Spin-Out Preemptive Rights Sample Clauses

Spin-Out Preemptive Rights. If, at any time after the date of this Agreement, (i) Company creates a subsidiary that is not a wholly owned subsidiary (as hereinafter defined); (ii) any wholly owned subsidiary sells or transfers any shares of capital stock to any entity that is not a wholly owned subsidiary; (iii) any wholly-owned Subsidiary merges, consolidates or takes any other action that results in such subsidiary not remaining a wholly owned subsidiary; or (iv) any wholly owned subsidiary sells all or substantially all of its assets (in a transaction that is not an Extraordinary Transaction) to any person or entity that is not a wholly owned subsidiary, then in each case Company shall cause such subsidiary (or the surviving or successor entity or purchaser of assets) (the “Spin-out Entity”) to (A) issue to Investor shares of preferred stock or common stock, as applicable, of the Spin-out Entity having relative rights, privileges and preferences equivalent to the relative rights, privileges and preferences of the Conversion Shares, Warrant Shares and Option Shares and (B) enter into agreements with Investor having substantially the same rights as any agreements between Investor and Company.

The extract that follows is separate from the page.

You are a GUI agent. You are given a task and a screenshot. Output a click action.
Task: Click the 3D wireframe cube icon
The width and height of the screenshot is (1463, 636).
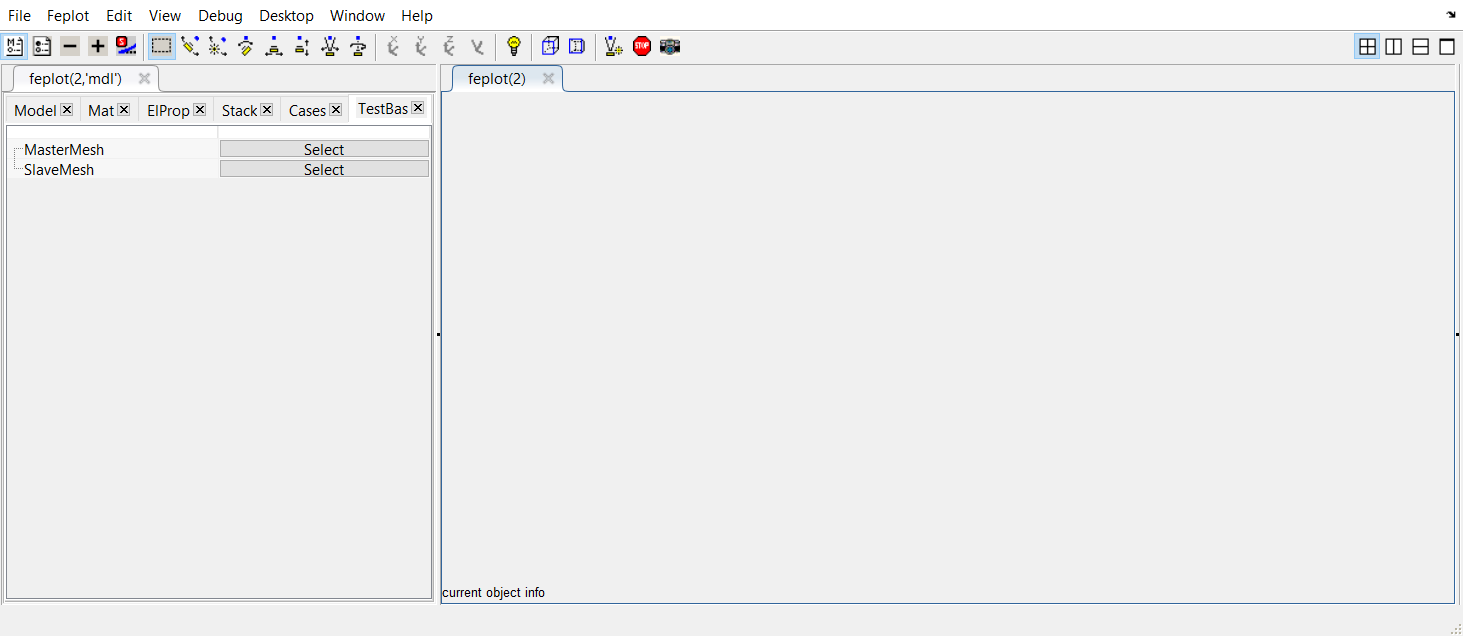[x=550, y=46]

The number of shares of such preferred stock and common stock of the Spin-out Entity issued to Investor shall be sufficient so that Investor shall thereafter have an equity ownership interest in the Spin-out Entity equal to its equity ownership interest in Company at such time on a fully-diluted basis, including all options reserved for issuance under any stock incentive, stock option, stock purchase or stock appreciation plan or arrangement maintained by Company or such Spin-out Entity. A “wholly owned subsidiary” is any entity that Company owns, holds and controls all of its capital stock, equity securities or other interests, either directly or through one or more other wholly owned subsidiaries.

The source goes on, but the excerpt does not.